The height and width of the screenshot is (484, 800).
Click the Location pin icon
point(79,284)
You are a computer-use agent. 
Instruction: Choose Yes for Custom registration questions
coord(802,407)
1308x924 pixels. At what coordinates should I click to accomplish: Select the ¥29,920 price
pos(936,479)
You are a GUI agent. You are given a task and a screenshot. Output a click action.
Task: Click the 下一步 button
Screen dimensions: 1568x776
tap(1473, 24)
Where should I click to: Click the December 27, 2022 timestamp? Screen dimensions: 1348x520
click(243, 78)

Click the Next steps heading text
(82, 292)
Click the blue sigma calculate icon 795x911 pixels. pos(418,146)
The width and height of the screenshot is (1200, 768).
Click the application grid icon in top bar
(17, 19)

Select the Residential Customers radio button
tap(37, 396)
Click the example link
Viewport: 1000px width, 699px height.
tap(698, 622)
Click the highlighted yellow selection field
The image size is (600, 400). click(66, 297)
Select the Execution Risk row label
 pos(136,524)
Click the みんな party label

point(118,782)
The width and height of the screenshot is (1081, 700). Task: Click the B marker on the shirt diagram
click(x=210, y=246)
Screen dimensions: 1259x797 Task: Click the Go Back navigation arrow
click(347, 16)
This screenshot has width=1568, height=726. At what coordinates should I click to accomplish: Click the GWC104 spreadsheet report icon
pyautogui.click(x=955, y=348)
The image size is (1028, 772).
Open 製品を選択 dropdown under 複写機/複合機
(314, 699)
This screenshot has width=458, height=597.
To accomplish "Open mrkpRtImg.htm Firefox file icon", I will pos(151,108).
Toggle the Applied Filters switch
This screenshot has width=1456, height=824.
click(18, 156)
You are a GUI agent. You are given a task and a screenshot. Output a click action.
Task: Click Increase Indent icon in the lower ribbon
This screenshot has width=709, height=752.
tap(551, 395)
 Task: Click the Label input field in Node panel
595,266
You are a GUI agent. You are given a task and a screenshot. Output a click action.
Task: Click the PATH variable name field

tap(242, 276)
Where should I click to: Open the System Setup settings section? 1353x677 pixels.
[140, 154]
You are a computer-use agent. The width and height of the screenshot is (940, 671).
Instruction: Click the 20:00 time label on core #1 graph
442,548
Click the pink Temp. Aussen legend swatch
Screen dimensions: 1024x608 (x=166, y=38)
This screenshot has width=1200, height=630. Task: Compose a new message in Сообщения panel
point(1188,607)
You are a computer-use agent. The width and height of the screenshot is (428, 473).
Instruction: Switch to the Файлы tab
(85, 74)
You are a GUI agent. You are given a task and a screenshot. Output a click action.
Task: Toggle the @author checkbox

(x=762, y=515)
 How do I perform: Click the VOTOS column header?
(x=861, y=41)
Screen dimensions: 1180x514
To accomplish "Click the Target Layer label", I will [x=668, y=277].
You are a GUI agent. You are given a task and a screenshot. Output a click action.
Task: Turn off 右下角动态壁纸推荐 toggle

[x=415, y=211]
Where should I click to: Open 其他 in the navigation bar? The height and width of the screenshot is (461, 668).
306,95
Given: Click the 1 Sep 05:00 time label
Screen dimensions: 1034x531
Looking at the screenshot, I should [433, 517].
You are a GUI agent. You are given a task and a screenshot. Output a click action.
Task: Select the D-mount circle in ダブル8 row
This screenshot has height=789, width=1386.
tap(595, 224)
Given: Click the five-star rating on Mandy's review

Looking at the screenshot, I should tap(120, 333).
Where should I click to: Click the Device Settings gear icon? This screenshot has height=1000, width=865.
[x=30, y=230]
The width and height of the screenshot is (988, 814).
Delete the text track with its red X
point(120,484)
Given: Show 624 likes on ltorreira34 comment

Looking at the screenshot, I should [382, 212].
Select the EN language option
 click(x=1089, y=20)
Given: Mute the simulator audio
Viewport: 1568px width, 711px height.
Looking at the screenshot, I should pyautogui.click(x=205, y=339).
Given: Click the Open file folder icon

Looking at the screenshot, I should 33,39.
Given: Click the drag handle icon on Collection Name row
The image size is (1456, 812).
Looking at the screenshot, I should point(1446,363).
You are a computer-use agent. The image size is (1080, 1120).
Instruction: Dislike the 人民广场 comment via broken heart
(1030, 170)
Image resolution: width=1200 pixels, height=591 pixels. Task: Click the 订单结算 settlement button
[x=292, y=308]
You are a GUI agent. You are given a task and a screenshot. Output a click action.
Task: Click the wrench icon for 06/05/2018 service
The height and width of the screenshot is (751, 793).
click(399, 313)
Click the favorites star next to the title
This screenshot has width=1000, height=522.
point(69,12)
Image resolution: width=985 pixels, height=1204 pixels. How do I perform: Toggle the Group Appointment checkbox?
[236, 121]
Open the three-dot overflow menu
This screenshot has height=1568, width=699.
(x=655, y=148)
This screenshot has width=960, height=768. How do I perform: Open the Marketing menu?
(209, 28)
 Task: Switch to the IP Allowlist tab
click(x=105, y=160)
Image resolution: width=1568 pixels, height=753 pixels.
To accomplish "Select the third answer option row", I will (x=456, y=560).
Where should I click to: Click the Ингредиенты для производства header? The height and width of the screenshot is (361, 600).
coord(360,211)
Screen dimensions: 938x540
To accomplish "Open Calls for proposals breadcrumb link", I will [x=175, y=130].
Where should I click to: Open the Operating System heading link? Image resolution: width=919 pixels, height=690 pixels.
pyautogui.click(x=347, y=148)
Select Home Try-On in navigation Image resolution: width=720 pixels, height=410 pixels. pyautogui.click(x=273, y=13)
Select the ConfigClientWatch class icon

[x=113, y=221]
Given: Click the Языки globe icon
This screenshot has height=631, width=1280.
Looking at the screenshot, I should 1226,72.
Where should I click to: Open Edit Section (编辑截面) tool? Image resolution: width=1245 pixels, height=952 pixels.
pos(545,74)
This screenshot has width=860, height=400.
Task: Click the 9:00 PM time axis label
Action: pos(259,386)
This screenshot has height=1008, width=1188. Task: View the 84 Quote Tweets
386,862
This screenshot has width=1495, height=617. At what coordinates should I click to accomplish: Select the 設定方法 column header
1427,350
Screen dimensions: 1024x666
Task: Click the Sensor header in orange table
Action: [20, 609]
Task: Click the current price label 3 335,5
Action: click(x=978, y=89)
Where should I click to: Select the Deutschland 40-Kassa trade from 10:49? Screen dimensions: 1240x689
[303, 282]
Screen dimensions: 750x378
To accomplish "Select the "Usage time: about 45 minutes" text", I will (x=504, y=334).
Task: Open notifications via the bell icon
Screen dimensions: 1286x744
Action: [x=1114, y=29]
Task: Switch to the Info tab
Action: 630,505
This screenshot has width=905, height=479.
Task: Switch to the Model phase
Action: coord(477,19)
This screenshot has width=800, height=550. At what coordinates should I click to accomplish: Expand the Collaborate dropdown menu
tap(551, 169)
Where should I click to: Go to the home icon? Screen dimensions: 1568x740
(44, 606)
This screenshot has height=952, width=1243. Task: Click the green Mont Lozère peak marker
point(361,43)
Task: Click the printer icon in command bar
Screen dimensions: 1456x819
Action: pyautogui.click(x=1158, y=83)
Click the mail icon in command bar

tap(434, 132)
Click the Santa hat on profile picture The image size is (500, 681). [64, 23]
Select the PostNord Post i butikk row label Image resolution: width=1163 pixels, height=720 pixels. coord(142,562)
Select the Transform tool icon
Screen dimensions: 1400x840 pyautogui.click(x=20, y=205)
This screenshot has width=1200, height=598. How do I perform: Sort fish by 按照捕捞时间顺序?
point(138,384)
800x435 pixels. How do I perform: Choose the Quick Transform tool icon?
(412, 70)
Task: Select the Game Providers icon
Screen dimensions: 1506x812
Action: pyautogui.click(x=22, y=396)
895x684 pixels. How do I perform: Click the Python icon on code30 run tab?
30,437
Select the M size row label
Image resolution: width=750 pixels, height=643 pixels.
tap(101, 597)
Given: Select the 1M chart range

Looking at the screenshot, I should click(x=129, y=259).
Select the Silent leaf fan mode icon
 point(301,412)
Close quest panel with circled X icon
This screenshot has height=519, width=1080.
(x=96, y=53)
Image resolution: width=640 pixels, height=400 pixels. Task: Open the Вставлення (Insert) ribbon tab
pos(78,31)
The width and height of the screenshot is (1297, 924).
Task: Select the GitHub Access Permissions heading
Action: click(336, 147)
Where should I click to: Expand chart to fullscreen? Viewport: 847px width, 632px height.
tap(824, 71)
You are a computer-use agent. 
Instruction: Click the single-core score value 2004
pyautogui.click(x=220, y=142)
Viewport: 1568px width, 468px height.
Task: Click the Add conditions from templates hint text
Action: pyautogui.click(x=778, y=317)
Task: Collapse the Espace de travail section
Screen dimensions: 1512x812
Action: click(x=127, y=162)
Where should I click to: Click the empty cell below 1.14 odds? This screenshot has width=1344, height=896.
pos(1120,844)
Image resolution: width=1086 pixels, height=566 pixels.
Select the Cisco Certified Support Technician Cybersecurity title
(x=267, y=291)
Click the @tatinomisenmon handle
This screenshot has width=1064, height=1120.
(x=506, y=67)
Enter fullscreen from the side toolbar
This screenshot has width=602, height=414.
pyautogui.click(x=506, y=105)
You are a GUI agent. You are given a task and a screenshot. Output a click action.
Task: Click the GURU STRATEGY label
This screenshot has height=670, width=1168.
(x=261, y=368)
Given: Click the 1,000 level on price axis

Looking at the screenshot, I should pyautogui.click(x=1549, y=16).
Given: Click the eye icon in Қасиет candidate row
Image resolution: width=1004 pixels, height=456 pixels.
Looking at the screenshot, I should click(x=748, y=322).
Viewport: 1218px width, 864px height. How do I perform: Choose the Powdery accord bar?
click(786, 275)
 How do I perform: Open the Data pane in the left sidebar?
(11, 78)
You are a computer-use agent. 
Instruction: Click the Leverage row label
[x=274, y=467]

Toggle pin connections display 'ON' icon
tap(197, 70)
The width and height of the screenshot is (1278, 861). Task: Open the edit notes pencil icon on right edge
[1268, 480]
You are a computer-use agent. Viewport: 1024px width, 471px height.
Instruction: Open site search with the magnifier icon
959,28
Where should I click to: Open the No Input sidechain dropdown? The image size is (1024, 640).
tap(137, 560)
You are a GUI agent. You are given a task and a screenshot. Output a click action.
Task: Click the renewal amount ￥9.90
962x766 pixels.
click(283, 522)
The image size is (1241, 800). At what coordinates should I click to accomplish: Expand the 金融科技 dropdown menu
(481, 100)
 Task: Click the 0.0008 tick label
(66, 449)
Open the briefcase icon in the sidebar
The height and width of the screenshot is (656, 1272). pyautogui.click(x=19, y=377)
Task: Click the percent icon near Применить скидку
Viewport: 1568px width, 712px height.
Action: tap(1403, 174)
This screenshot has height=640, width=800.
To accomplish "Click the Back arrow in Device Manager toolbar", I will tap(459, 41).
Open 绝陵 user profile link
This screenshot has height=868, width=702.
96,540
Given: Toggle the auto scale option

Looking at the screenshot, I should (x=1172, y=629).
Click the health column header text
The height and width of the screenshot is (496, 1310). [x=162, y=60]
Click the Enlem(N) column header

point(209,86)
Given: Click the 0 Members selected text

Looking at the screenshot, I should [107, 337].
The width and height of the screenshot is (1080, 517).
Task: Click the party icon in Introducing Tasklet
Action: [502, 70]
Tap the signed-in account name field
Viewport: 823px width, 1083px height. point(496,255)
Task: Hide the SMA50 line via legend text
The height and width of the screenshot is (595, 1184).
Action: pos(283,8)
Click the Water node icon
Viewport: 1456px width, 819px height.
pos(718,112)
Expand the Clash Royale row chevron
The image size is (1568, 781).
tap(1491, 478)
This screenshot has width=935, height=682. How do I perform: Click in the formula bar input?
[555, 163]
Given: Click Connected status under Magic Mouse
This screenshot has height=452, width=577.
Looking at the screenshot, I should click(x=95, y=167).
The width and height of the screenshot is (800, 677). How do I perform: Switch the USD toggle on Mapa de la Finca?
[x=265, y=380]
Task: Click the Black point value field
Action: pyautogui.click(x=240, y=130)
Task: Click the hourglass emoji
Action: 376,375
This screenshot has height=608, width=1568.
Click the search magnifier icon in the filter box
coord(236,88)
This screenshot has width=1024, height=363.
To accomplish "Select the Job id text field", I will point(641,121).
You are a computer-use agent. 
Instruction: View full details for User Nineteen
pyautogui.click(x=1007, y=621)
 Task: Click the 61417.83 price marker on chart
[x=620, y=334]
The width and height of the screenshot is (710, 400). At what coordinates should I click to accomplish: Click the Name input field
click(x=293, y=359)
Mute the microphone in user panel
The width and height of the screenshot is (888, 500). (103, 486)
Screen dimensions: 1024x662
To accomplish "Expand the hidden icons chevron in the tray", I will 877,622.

-- -- --

> [TASK REQUIREMENTS]
What you give back should be only the lines of the records above, starting at the line with "Viewport: 1568px width, 711px height." and ending at the line with "Given: Click the drag", restated word for word.

> [RESPONSE AREA]
Viewport: 1568px width, 711px height.
Looking at the screenshot, I should pyautogui.click(x=205, y=339).
Given: Click the Open file folder icon

Looking at the screenshot, I should 33,39.
Given: Click the drag handle icon on Collection Name row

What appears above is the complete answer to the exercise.